Thursday, January 29, 2015



War is hell
And so redundant 
that even God fell asleep
woke up, somewhere else;
stars and stars away.
I think I'll stay home.


Friday, January 23, 2015



Firing squad 

No apologies 
for what I did in the deep;
pain of loneliness.

Thursday, January 8, 2015



Jesus winked 

The dark street was like a black thread 
through black pants in a dark room. 
It was dark. 
No streetlights, and it began to rain. 

But up ahead was a yellow light 
in the rain and fog, 
floating fuzzy and warm
like an electric blanket in the air. 

When I got there, the light was a sign, 
in front of a church, it said

OUR SIN IS GREAT
Come Worship tonite

Slamming on the brakes in the rain 
the car skidded so I was like Jesus 
walking on water, but I got inside;
I couldn’t wait! 


Saturday, January 3, 2015




Obedience training 

I was walking my gang of white terriers down 
a long pine-lined street when far away down 
at it’s vanishing point 
there was a loud, burly man walking his
He was yelling HEEL! and STAY
and other sounds that reminded me of 
the military or high school football.

When he got closer he did look like 
the high school football coach who cut 
me from the team, thank god, for drinking 
6 or 7 7-Eleven (or maybe 12) beers before practice. 

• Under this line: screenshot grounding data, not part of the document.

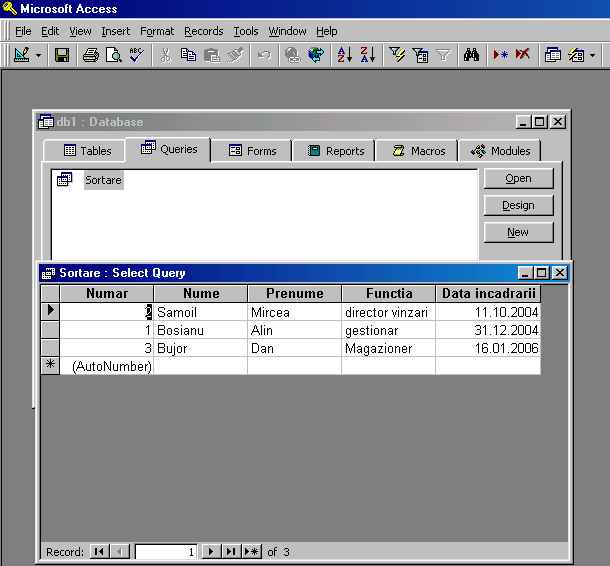Click Sort Descending toolbar icon
The width and height of the screenshot is (610, 566).
point(367,56)
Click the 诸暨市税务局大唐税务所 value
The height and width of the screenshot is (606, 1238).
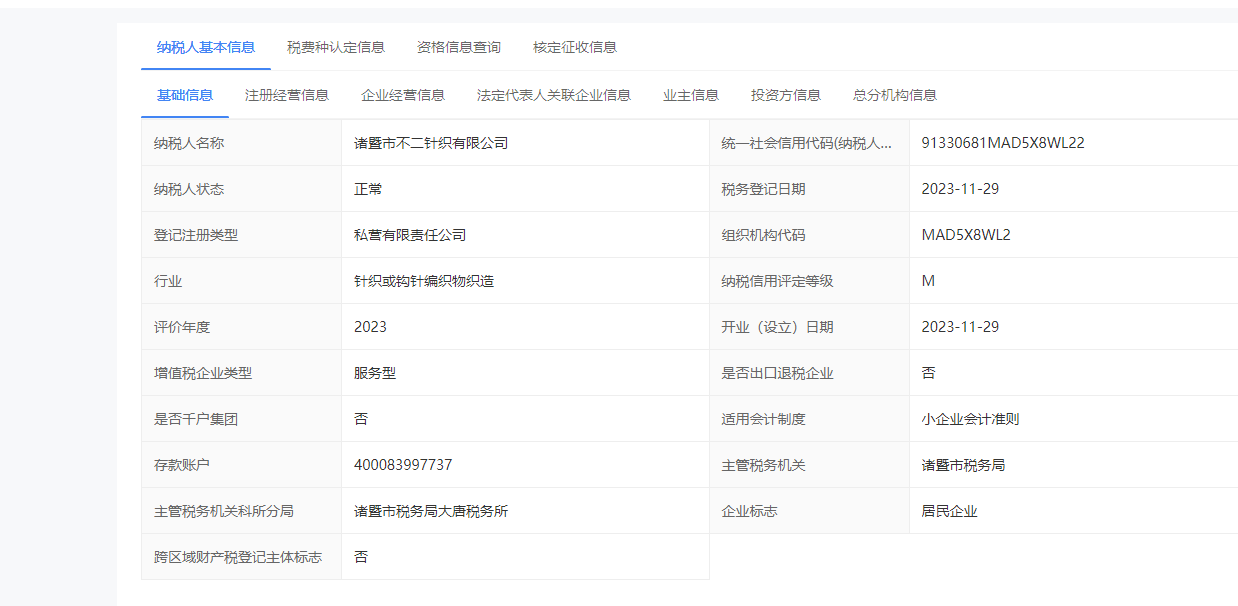click(430, 511)
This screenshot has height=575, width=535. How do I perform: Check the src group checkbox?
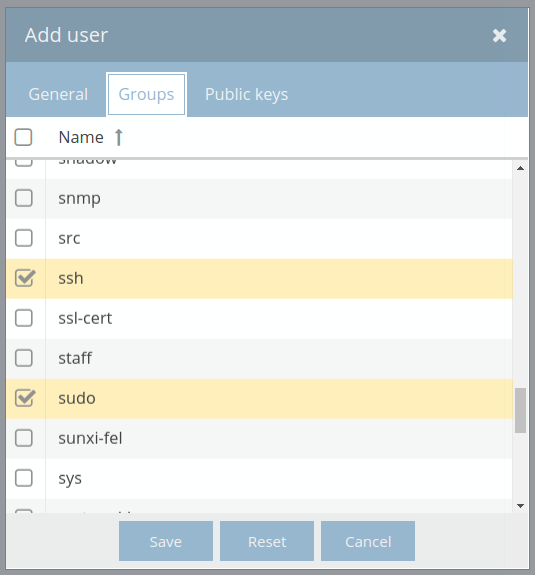[24, 238]
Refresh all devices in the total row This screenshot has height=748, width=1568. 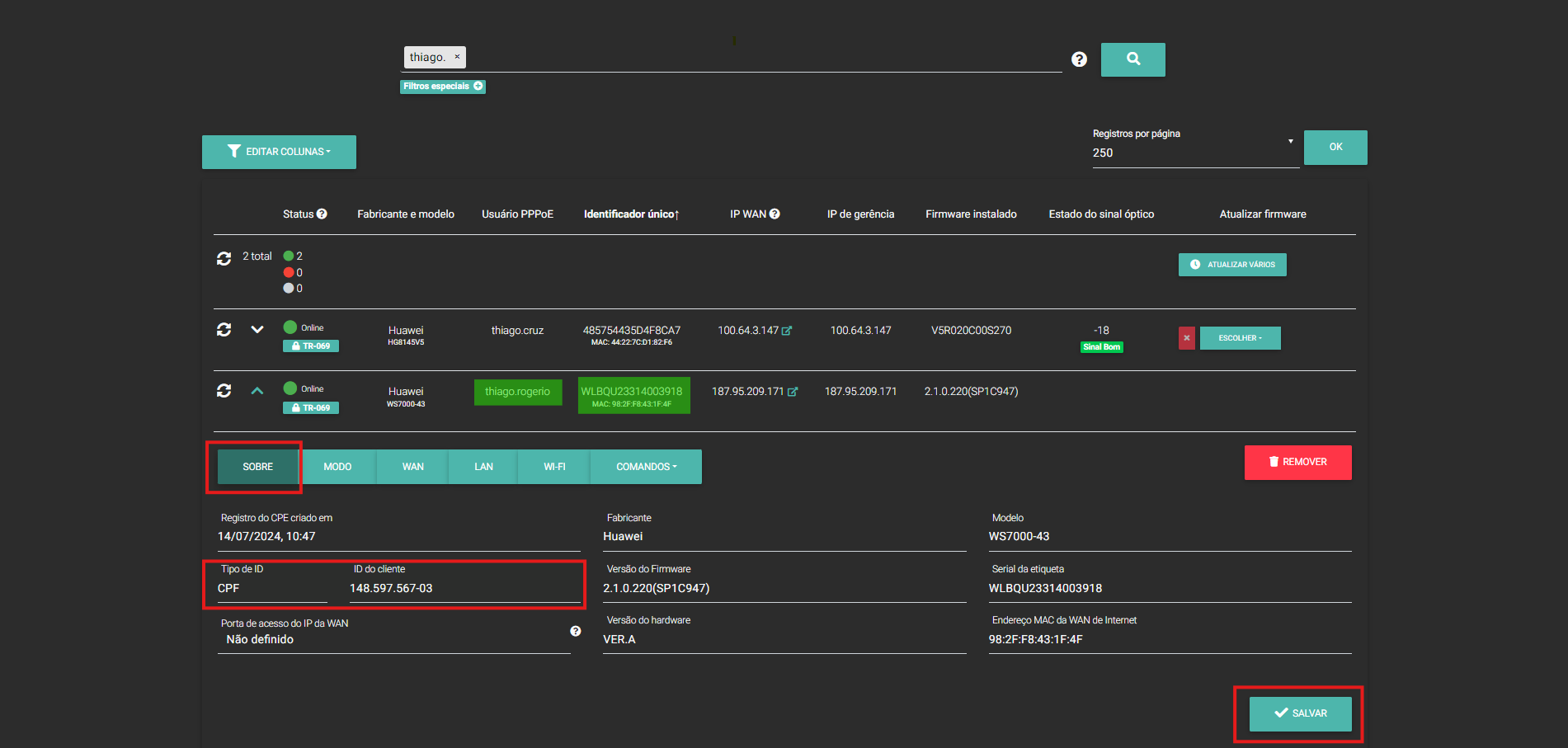tap(224, 258)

HEEL! and STAY! he kept yelling,
red in the face, walking his dogs
their eyes 
like kids eyes 
below a Christmas family argument. 

I wasn’t yelling any of that
so my little white dogs were walking happy, 
like spring-loaded cotton balls!

“You oughta try some commands,” 
he commanded, father figure 
or dutch uncle or football coach-style. 

“What for?” I said. 

He was surprised by this question. You could hear 
the wind through the tops of the pine trees, 
like water. 

Discipline. They expect it. They're wired for it.” 

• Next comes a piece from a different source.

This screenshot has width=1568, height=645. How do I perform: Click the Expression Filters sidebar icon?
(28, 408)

He looked me over, up and down,
my winter ensemble, a bit raggedy, my
Keith Richards for President t-shirt. 

I said, “Do any of us really know that, for sure? 
I don’t want to scare the shit out of my dogs, 
upset their serenity and their spirit, just so 
I can feel like The Man! In control!”

“You wanna step outside, young man?”

(Young man? After all, I was 58. Or 7. Or maybe 12.)

A postal jeep going by, kept going by.

“We are outside,” I said. 
It went on like that. 

But my dogs were still running around like French Revolutionaries!  



Monday, December 29, 2014




Merry Christmas, they said


Dec 24. 
Half hour to closing time. 
The setting sun crosses the produce section. 

My shopping cart full of turkeys and potatoes
Christmas-colored light bulbs, pies and tomatoes
okra, calamari, Ding Dongs and Ho Hos,
I celebrate; I am finished shopping. 

I kick the front of the cart, it spins 
in a perfect circle; I twirl likewise, 
bow to the fruit and vegetable stands, 
and snap my fingers over my head.

“Wow, what flair!” says someone behind me, with a little boy. 

“I used to be a bullfighter.” I say. The boy’s eyes pop. 

“I see!” says the woman. She holds a bottle of wine, 
bananas, bread, cold cuts, one Twinkie, and 
a Thomas the Tank Engine DVD 
in a basket in her hand. 
She says, “  well, bye ... ”  and starts off, 
bus schedules in her other hand.  

I spin again, and say, “Wanna come over? To our house?”

The boy’s eyes pop again!



Monday, December 22, 2014



One Seagull over Christmas

Circling high, a hundred miles offshore,
banking, hovering, probably hearing 
the grinding of cars 
and Christmas carols
from the planned-out world below. 

So there he goes, banking away
from the shopping center
gliding even higher, over the wild pines
the shopping center didn’t get,
away, toward the unplanned sea. 


Wednesday, December 17, 2014



Small talk on a jet 

The jet wakes up, points up, takes off. 
We wake up, sit up, turn on our computers. 
But me and the woman next to me 
still like the old black and white paper
news, rustling crispy in our hands. 

Coffee comes, then reading. Then, I say - 

“There was a school massacre in Pakistan this morning.” 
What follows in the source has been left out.